**** EXCERPTED TEXT ****

There’s a musical anomaly pulsing from the heart of the South Bay. It’s got grit. It’s got soul. It’s got Sean Reed (lead vocals, bass, age 19), Tyler Bozeman (guitar, backup vocal, age 18), Zach Bozeman (drums, backup vocal, age 21). They are Temporal Love.
The furnaces of today’s nauseating industrial pop factory are churning out Biebers and Britneys at an overwhelming, inescapable rate. Teen idols become the voice box and face for mass marketed product which can hardly be classified as good music, and even less so as art. But Temporal Love, as young as they are, come from the old school.
I’d never met them before they sent me their debut recording of the single “Blue Dream” (available now for listen and download on DirtyHippieRadio.com). I thought it was fantastic, but when I looked deeper into them I discovered that they were comprised of ’07 and ’09 RUHS and Costa graduates. It’s incredibly refreshing and reinvigorating to hear such young people producing such thick, raw music.
They come from the cream of the days when a teenage Steve Winwood sang his booming soul out on Spencer Davis Group’s “Gimme Some Lovin”; when a 22 year old Michael Bloomfield joined Paul Butterfield; when young talent was roaring like a forest fire from the heart of the sun. Temporal Love’s psychedelic-blues rock and roll power trio is cut from the same cloth. They’re jamming out some seriously good, real music.
“We really just play music as an artistic outlet and a self-express tool,” says Tyler Bozeman. “Our main style we like to play is blues, or really heavily blues-influenced rock… We are also heavily into improvisation, or “Fat Jams.”
Their influences cover a broad array of blues, rock, funk, and punk greats, while also expanding into more peculiar colors of the musical spectrum, such as Ethiopian jazz and Latin rhythms. From Sunny Boy to MC5, Hendrix to Herbie Hancock, James Brown to Black Flag, Mulatu Astatke to Wolfmother, these guys are influenced by all sound.
“We like to take influence from everything in our surroundings, not even strictly music. We just enjoy sounds!” says T. Bozeman. “When it comes to our musical influences we’re mainly into blues and soul… The beautiful thing about the blues is it’s all amazing! Any person can get their hands on it and give it their own spin and truly shine their soul through their music.”

**** DATASET RECORDS ****

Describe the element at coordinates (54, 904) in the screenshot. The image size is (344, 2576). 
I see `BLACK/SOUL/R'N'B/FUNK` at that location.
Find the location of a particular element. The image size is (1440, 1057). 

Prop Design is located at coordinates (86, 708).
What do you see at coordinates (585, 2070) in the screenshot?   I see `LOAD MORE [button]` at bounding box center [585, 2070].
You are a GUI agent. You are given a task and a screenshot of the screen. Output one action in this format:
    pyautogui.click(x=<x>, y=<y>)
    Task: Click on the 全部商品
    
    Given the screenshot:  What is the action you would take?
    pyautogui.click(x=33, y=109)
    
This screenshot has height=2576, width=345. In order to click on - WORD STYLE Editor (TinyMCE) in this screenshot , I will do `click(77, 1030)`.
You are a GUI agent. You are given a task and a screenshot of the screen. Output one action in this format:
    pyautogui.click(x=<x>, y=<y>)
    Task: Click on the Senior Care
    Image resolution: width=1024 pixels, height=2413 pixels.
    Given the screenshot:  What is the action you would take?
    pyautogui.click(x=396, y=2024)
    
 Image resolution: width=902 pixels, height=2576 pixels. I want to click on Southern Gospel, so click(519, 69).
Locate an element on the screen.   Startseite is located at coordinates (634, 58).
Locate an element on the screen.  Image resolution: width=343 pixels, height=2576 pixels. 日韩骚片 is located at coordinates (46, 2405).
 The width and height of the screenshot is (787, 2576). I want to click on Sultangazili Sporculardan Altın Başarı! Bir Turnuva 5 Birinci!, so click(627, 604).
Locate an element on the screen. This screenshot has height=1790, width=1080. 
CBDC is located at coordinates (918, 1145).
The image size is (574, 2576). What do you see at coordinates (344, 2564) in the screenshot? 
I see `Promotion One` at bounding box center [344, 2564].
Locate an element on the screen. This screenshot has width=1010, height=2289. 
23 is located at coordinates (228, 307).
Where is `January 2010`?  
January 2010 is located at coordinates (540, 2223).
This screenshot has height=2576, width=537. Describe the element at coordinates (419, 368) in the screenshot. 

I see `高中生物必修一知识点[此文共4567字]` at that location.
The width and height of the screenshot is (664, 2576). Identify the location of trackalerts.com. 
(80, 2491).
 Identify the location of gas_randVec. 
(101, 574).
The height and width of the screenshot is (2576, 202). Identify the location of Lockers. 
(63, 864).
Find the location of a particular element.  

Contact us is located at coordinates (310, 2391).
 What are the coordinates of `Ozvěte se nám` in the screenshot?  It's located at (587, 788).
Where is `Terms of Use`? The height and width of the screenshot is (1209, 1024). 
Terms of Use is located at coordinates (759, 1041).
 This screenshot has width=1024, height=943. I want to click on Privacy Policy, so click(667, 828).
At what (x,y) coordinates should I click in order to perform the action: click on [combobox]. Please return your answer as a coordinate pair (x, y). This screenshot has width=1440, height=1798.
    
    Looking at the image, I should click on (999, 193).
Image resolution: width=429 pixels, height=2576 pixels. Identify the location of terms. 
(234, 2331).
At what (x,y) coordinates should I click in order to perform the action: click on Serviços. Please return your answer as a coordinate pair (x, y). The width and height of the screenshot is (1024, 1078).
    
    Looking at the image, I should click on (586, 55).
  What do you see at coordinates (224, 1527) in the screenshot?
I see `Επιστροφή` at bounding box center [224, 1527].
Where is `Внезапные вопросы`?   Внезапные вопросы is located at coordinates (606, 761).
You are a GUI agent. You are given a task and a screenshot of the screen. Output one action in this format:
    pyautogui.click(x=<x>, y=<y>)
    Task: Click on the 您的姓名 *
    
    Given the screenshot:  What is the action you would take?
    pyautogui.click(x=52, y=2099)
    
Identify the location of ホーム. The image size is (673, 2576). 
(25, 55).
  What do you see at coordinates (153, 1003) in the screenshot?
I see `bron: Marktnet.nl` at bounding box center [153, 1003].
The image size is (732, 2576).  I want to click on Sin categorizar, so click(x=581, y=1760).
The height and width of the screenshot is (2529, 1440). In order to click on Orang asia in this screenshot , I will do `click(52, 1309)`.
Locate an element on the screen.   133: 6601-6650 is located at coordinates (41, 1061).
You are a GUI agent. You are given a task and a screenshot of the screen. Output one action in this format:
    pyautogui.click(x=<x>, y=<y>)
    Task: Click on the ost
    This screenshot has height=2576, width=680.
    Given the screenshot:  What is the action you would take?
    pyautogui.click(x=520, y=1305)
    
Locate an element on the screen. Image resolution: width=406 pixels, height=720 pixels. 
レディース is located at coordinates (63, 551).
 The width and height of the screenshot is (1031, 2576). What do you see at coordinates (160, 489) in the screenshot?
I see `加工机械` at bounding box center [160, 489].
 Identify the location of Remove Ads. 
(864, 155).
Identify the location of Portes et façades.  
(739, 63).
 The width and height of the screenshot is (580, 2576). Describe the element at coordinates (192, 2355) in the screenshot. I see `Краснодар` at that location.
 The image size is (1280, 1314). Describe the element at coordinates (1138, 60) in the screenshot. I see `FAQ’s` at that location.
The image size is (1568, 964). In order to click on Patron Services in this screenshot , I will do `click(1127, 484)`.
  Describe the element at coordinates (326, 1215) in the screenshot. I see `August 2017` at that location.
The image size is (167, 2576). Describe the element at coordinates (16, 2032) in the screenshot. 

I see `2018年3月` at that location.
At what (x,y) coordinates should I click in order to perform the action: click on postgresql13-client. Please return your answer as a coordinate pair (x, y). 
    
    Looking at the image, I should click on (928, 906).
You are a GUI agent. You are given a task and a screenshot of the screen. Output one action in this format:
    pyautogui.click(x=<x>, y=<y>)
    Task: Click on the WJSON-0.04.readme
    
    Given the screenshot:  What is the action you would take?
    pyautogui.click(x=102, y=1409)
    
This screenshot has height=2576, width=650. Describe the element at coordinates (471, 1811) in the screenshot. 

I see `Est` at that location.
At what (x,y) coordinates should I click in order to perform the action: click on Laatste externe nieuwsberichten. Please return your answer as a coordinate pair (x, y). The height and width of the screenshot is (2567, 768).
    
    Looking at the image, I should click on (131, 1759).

****

EXERCISES TO COMPLETE:
1. Answer these questions about the article on the band Temporal Love:
(a) Which member plays drums, and how old is he?
(b) What is the title of the band's debut single?
(c) What name does Tyler Bozeman give to the band's improvisation?
2. Carry the article on the band Temporal Love forward from its final paragraph.

RESULTS FOR EACH TASK:
1.
(a) Zach Bozeman, age 21.
(b) "Blue Dream."
(c) "Fat Jams."

2.
In response to the nature of today’s music industry, Temporal Love is applying a curious and strategic approach to the recording and release of their tunes.
“We’re taking the recording process rather slow because we are doing everything ourselves,” says T. Bozeman. “As sad as it is to say, we no longer live in a time where people rely strictly on vinyl and the radio for their music, therefore the “album” isn’t as important as it used to be. It’s a very fast-paced world nowadays, and people don’t have time to sit and listen to a full record.”
He continues, “Our approach is to release our songs one at a time. We’re song to song writers, spending equally large amounts of time on each one, and we cringe at the idea of people skipping over five songs on a nine-song album because the patience just isn’t there… With the internet making it so easy for people to just listen to their favorite singles, people have sort of “evolved” to have a favorite song… as opposed to paying attention to an artist’s whole body of work.” He concedes, “However, we are serious believers in the album… so once we have a good seven or eight songs out as singles, then we do have a conceptual approach to putting a full LP together. People need to be eased into things today, and this is our way of easing them into the full length.”